(FF — sr) — La Fanfare de la Ville de Romont avait choisi l’église de Mézières pour cadre de son concert de l’Avent. Dimanche soir dernier, un nombreux public avait répondu nombreux à l’invitation de la société organisatrice et se pressait dans les bancs de l’édifice.
En ouverture de concert, la fanfare des Cadets, une bonne vingtaine de musiciens, sous la direction de M. Simon Sulmoni, interpréta quatre pièces, dont deux de circonstance, «Silent Night » qui mit l’auditoire dans l’ambiance de Noël et « Rock the Bells » une variation jazz sur le thème de « Jingle Bells ».
En deuxième partie de la soirée, le public découvrit le choeur «Utopie ». Formé d’une quinzaine de jeunes de 14 à 20 ans, de la région, cet ensemble choral a vu le jour durant l’été dernier. Il est dirigé par un jeune chef, Gonzague Monney, de Lussy.
Bien que très jeune encore, ce choeur a envoûté le public qui pour ses six productions inscrites au programme a été rappelé trois fois. Ce résultat prometteur est le fruit d’un travail assidu. Maniant aussi bien l’anglais et le patois que le français, Utopie a régalé le public avec des partitions populaires, telles le « Méli-mélo» du Chanoine Bovet - dont on célèbre actuellement le 50e anniversaire de son décès - qui rencontra un grand succès auprès du public, ou encore un pot-pourri de rengaines chantées en canon, avec une grande maîtrise. Un concert de l’Avent ne se conçoit pas sans quelques mélodies de Noël et ce furent un noël alsacien, dans un arrangement de Gustave Doret d’après une mélodie ancienne, exécuté tout en finesse, et « les anges dans nos campagnes » avec accompagnement d’un quatuor de cuivres de la fanfare, moment émouvant associant choeur, musiciens et public à l’unisson.

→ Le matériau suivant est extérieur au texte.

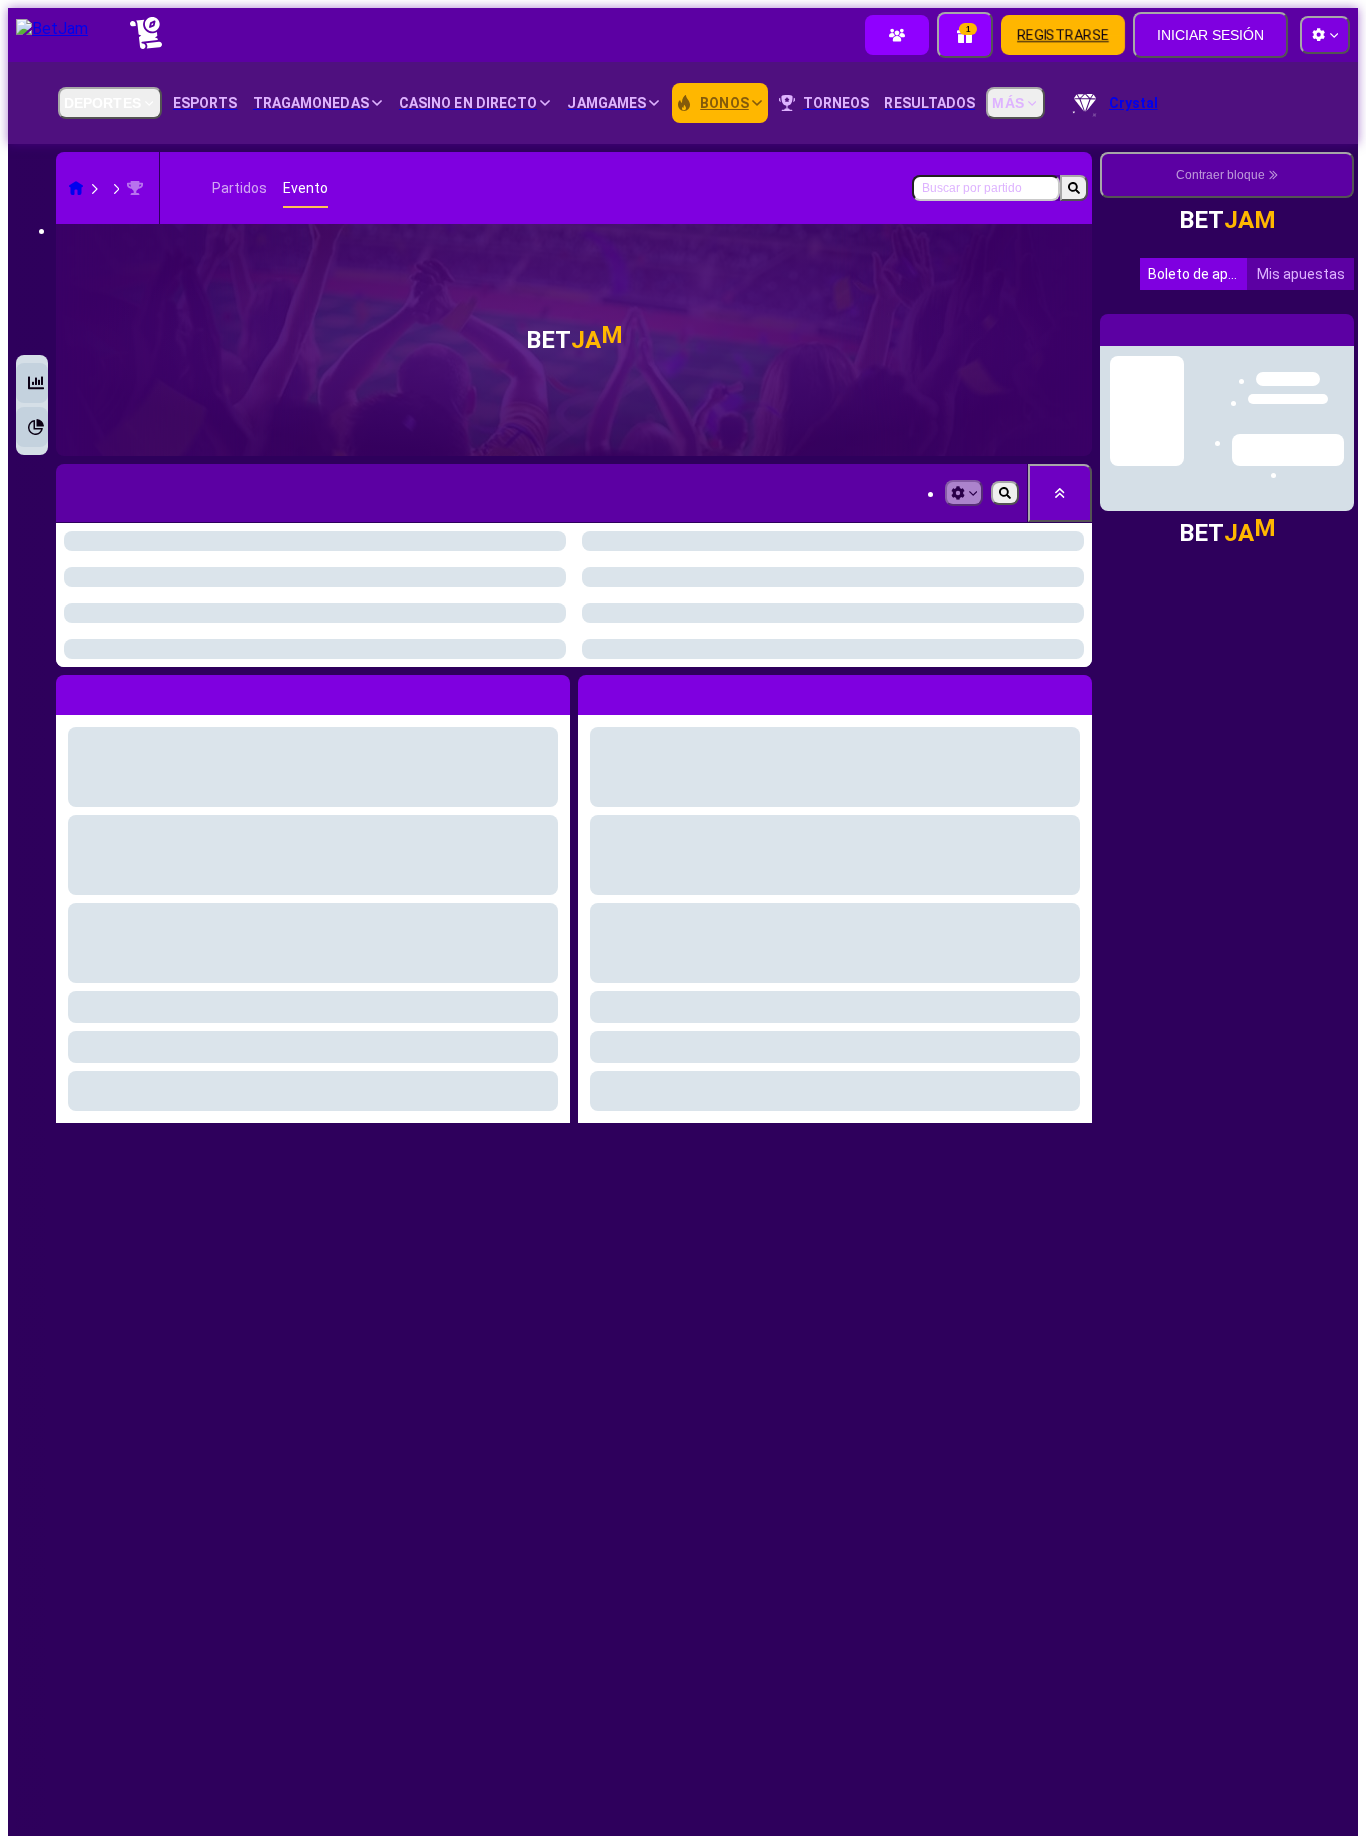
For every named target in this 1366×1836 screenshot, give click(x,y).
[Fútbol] (106, 188)
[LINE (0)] (76, 188)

Il appartenait à la fanfare de Romont de terminer ce concert. Après « The Last Spring » (le dernier printemps) de Grieg, partition dans laquelle le compositeur norvégien évoque la fonte des neiges et le gazouillement de l’eau qui s’écoule, l’ensemble romontois interpréta une composition toute en puissance de Jacob de Haan «Ross Roy » ainsi que le morceau de choix qu’il présentera à la prochaine fête fédérale de Fribourg, « Spirit of Indenpendence » de Jan van der Roost, pièce à l’écriture très moderne, dans laquelle les difficultés ne manquent pas. Autre pièce au programme, la barcarolle de Tchaikovsky qui a servi de musique pour le film l’Ours. Point final à ce concert, «Jingle BeIls>’ (Vive le vent) dans une harmonisation de Naohiro lwai, souleva l’enthousiasme du public qui en redemanda. La cerise sur le gâteau, ce fut le célèbre «Stille Nacht”, auquel le public s’associa.
Deux ans durant, la fanfare a été associée au concert de l’Avent donné par la Rose des Vents. L’an dernier, la société se produisit aussi à Mézières, village dont sons issus plusieurs de ses membres. Ce concert deviendrait-il dès lors une tradition. On ne peut que l’espérer.